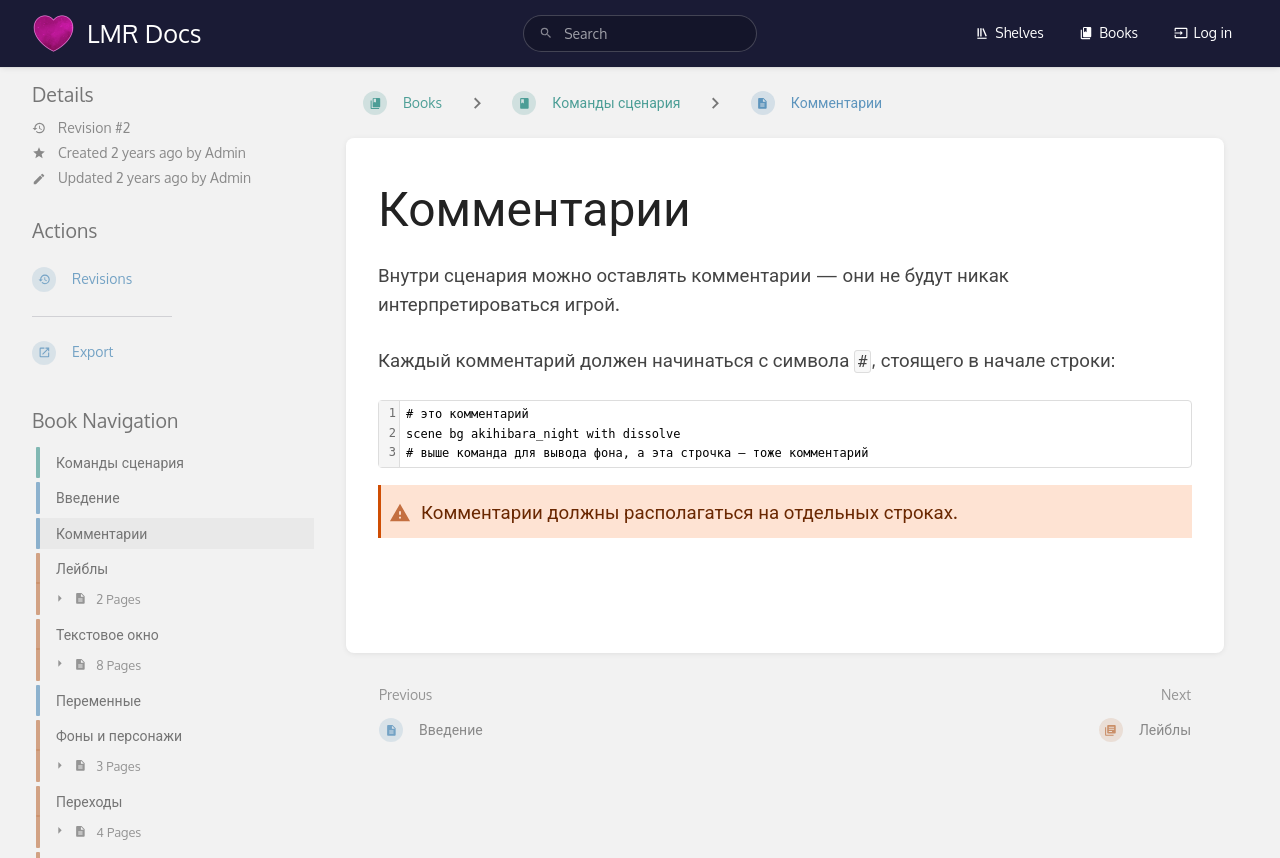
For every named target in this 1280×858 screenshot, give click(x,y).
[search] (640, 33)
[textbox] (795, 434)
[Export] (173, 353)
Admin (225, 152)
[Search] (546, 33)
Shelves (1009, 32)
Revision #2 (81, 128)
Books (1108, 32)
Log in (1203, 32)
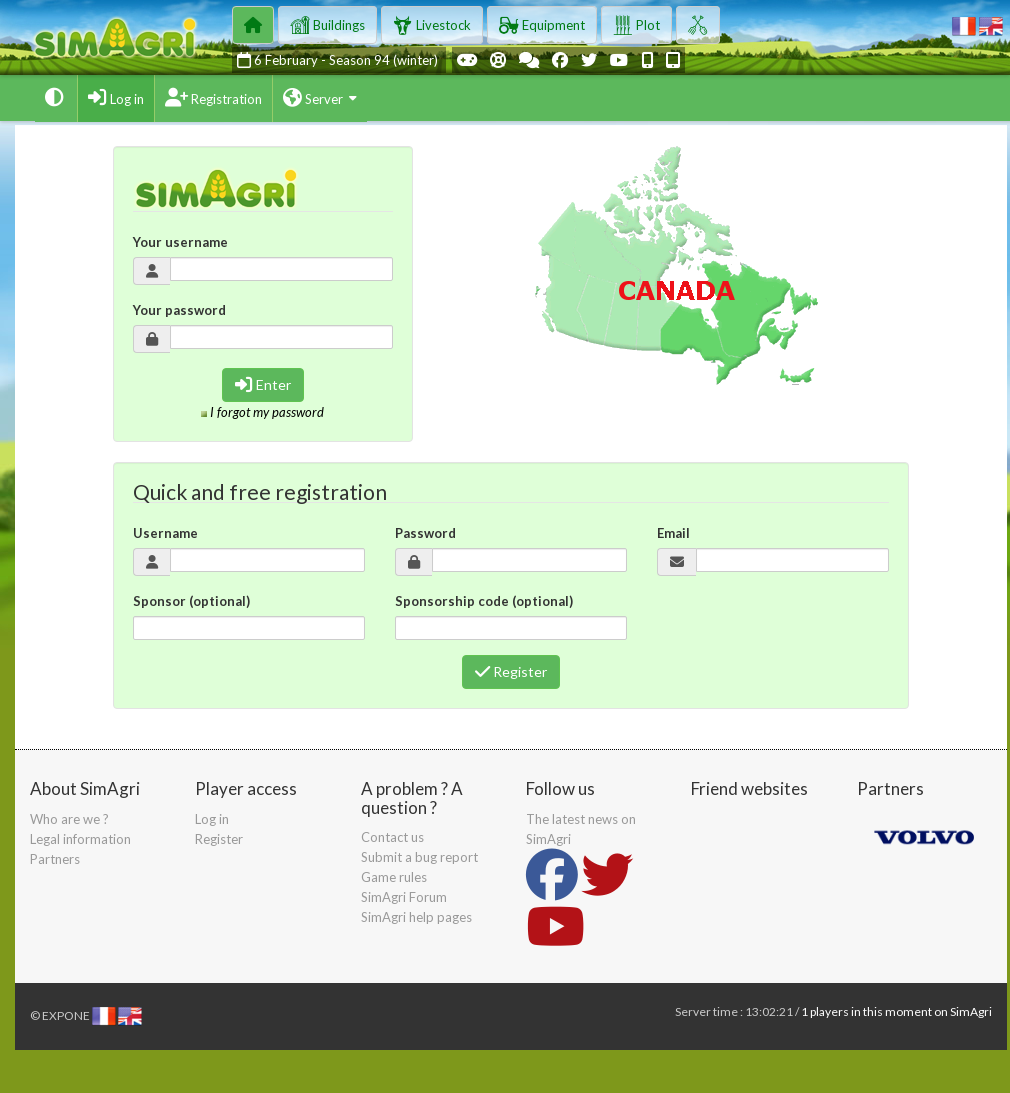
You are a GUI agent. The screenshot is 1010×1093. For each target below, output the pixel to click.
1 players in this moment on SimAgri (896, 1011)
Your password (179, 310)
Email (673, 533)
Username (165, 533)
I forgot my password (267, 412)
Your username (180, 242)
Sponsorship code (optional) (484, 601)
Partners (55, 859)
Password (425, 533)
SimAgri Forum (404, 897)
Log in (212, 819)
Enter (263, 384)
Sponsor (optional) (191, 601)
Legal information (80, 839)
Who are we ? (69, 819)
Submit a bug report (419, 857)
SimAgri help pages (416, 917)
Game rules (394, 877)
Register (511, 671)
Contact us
________________________
Objective => Reproduce, character for character, the part of the data that opens with the line containing "Enter (263, 384)" and closes with the final line of the data. Include both of those lines.

Solution to the problem =>
Enter (263, 384)
Sponsor (optional) (191, 601)
Legal information (80, 839)
Who are we ? (69, 819)
Submit a bug report (419, 857)
SimAgri help pages (416, 917)
Game rules (394, 877)
Register (511, 671)
Contact us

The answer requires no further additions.